Gran patrimonio artístico del Baix
Ahora, en pleno centenario de Gaudí, su escultura santboiana de homenaje al arquitecto adquiere un valor especial. No solo como pieza artística, sino como testimonio de un diálogo entre creadores, ciudades y memorias. Gaudí representa la dimensión universal de la arquitectura catalana; Soriano, la persistencia de un arte nacido del oficio, del metal y de la vida cotidiana de los barrios.

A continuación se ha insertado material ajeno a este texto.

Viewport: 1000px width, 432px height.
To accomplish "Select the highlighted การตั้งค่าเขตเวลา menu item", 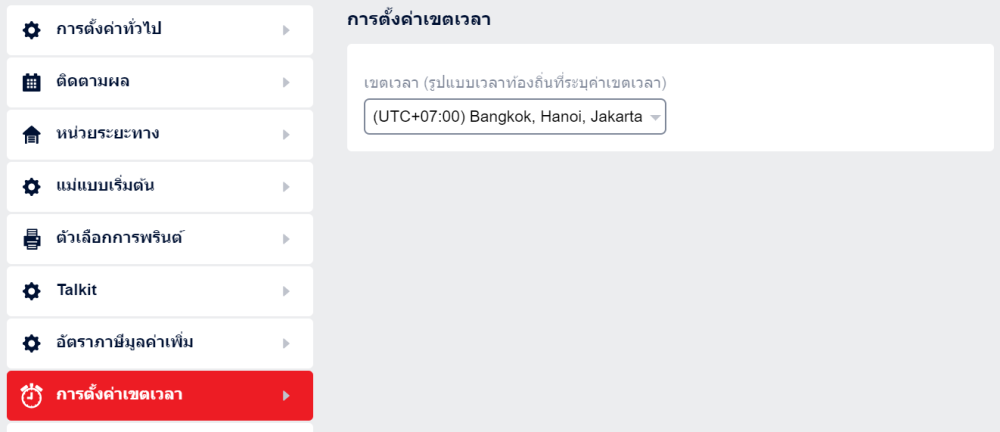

La coincidencia entre el recuerdo de Gaudí, la visita papal a la Sagrada Familia y la recuperación de la figura de Ferran Soriano permite mirar el patrimonio artístico del Baix Llobregat y L’Hospitalet con una perspectiva más amplia. No solo como un conjunto de obras dispersas, sino como una red de memoria pública que une arquitectura, escultura, espiritualidad, lucha vecinal e identidad popular.
Soriano resume su trayectoria con dos palabras: trabajo e ilusión. Sin la ilusión, dice, no habría empezado a esculpir; sin el trabajo, no habría llegado la inspiración. En el año de Gaudí, esta mirada vuelve a tener sentido: el arte como perseverancia, como huella en la calle y como forma de transformar la memoria colectiva en presencia viva.